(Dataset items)

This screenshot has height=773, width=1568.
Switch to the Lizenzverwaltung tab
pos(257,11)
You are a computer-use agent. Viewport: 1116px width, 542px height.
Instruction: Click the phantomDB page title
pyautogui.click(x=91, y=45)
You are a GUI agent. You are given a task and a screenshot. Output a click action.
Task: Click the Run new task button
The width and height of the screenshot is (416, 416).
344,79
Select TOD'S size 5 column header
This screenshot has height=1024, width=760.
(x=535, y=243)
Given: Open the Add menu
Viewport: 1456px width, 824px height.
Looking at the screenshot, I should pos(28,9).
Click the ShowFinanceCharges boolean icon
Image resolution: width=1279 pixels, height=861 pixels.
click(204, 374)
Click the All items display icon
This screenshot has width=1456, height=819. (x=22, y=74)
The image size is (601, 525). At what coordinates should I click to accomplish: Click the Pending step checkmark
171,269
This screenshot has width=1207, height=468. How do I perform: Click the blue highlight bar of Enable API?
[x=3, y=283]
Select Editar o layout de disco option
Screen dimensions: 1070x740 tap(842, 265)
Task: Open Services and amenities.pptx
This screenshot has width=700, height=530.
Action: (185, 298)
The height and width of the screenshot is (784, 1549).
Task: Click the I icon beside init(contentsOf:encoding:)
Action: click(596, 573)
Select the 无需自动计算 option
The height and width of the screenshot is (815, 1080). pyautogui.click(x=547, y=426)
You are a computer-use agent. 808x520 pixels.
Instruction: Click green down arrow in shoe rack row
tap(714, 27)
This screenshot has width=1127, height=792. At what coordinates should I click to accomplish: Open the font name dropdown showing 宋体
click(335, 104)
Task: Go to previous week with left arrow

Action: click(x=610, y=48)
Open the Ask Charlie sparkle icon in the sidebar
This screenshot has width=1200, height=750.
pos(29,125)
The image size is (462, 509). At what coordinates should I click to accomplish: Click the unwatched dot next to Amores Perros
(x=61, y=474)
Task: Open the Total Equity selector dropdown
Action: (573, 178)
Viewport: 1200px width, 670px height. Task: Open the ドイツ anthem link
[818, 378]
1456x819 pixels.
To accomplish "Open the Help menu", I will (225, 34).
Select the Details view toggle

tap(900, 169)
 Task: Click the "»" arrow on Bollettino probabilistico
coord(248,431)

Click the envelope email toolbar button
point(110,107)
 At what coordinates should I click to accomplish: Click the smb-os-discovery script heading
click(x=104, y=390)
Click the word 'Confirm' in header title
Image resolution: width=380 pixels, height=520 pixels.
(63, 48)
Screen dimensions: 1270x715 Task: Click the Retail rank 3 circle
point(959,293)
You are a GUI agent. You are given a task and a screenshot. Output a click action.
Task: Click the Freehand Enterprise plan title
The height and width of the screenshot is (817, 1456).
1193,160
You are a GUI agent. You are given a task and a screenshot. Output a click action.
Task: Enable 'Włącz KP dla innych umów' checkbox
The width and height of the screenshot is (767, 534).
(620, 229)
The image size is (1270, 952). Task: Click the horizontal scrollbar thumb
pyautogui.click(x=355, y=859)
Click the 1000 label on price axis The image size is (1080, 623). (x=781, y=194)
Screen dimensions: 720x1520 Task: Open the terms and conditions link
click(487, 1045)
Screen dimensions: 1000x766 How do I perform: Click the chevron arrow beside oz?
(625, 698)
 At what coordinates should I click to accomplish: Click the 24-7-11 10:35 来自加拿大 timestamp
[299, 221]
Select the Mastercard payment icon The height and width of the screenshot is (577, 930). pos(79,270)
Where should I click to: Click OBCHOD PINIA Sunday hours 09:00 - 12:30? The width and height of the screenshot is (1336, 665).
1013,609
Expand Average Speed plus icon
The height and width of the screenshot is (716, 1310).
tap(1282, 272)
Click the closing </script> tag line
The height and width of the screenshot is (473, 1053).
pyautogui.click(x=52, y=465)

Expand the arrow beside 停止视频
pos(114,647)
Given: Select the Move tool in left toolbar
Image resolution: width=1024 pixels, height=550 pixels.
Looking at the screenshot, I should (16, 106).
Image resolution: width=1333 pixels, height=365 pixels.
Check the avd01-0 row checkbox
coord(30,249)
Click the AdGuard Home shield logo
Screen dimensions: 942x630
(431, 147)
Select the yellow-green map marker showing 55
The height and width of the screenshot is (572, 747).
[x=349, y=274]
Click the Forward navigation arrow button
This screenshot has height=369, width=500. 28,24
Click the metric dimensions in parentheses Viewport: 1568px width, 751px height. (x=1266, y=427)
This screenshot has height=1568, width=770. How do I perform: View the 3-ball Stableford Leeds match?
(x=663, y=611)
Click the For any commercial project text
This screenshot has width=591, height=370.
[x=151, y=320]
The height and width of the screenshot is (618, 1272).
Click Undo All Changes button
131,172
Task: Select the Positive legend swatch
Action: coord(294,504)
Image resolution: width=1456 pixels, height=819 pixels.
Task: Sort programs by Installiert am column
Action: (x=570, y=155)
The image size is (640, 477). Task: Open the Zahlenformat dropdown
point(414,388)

## WHAT YOU WILL DO:
Retype exactly the lines from the first line of the records above through the line containing "1456x819 pixels.", both included, and nothing else.

## ANSWER BOX:
This screenshot has height=773, width=1568.
Switch to the Lizenzverwaltung tab
pos(257,11)
You are a computer-use agent. Viewport: 1116px width, 542px height.
Instruction: Click the phantomDB page title
pyautogui.click(x=91, y=45)
You are a GUI agent. You are given a task and a screenshot. Output a click action.
Task: Click the Run new task button
The width and height of the screenshot is (416, 416).
344,79
Select TOD'S size 5 column header
This screenshot has height=1024, width=760.
(x=535, y=243)
Given: Open the Add menu
Viewport: 1456px width, 824px height.
Looking at the screenshot, I should pos(28,9).
Click the ShowFinanceCharges boolean icon
Image resolution: width=1279 pixels, height=861 pixels.
click(204, 374)
Click the All items display icon
This screenshot has width=1456, height=819. (x=22, y=74)
The image size is (601, 525). At what coordinates should I click to accomplish: Click the Pending step checkmark
171,269
This screenshot has width=1207, height=468. How do I perform: Click the blue highlight bar of Enable API?
[x=3, y=283]
Select Editar o layout de disco option
Screen dimensions: 1070x740 tap(842, 265)
Task: Open Services and amenities.pptx
This screenshot has width=700, height=530.
Action: (185, 298)
The height and width of the screenshot is (784, 1549).
Task: Click the I icon beside init(contentsOf:encoding:)
Action: click(596, 573)
Select the 无需自动计算 option
The height and width of the screenshot is (815, 1080). pyautogui.click(x=547, y=426)
You are a computer-use agent. 808x520 pixels.
Instruction: Click green down arrow in shoe rack row
tap(714, 27)
This screenshot has width=1127, height=792. At what coordinates should I click to accomplish: Open the font name dropdown showing 宋体
click(335, 104)
Task: Go to previous week with left arrow

Action: click(x=610, y=48)
Open the Ask Charlie sparkle icon in the sidebar
This screenshot has width=1200, height=750.
pos(29,125)
The image size is (462, 509). At what coordinates should I click to accomplish: Click the unwatched dot next to Amores Perros
(x=61, y=474)
Task: Open the Total Equity selector dropdown
Action: (573, 178)
Viewport: 1200px width, 670px height. Task: Open the ドイツ anthem link
[818, 378]
1456x819 pixels.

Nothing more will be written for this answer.